# Pictures of the herd! *picture heavy*



## greenbeansrabbitry (Sep 10, 2008)

I was clipping nails tonight so thought I'd get some pictures! Please ignore how dirty the chair is, I didn't realize it was that dirty until I looked at the pictures on my computer.

This is Isabella, she's currently bred to Charlie and is due 4/16! This will be her last litter, then she's going to be retired and live out the rest of her years here. She is my favorite of all my hogs and isn't going anywhere! I've had her since she was 6 weeks old, she'll be 2 years old 5/29 









































This is Mishka, she's currently bred to Clivo and is due 5/10! She is daughter of Isabella and was one of 3 survivors from my very first litter. I had originally sold her, but the guy never picked her up, so I reclaimed her. 

























































This is Clivo, he's uberly sweet and loves treats lol. He'll climb all over you when you get him out for playtime, then he'll find his way into your pocket or hood (I wear alot of hoodies) and will sleep like that.

**Recorded data:**

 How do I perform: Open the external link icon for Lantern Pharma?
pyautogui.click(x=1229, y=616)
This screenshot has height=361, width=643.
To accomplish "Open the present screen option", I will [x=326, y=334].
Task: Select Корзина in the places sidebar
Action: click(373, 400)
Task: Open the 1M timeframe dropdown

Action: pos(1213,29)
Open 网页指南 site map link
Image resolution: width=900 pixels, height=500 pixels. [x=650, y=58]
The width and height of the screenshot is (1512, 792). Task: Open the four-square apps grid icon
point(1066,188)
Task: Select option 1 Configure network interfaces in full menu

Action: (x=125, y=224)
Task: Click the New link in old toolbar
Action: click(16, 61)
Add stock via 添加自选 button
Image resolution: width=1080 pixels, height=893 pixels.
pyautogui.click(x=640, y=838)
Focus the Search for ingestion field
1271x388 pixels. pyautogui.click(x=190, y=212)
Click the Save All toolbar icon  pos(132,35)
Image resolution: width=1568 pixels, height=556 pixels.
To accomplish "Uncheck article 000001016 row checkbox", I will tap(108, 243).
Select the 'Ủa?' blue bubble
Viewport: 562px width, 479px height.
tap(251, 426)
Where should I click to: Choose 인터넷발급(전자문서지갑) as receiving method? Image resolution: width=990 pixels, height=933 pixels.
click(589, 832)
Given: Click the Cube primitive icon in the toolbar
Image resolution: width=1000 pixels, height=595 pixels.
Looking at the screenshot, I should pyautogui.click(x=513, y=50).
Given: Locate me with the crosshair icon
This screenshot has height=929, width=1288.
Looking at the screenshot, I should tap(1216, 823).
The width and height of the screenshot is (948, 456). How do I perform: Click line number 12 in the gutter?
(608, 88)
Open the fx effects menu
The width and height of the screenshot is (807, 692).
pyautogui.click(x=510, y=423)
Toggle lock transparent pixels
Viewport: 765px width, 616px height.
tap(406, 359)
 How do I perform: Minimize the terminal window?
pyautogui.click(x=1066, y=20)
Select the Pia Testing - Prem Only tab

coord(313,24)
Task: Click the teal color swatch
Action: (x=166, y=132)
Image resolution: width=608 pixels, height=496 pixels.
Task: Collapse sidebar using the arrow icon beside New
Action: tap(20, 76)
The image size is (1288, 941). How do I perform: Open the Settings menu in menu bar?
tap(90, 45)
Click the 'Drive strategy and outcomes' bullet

**Problem description:** In the herd pictures thread above, transcribe the passage starting at "This is Clivo, he's" and ending at "sleep like that.".

**Result of this task:**
This is Clivo, he's uberly sweet and loves treats lol. He'll climb all over you when you get him out for playtime, then he'll find his way into your pocket or hood (I wear alot of hoodies) and will sleep like that.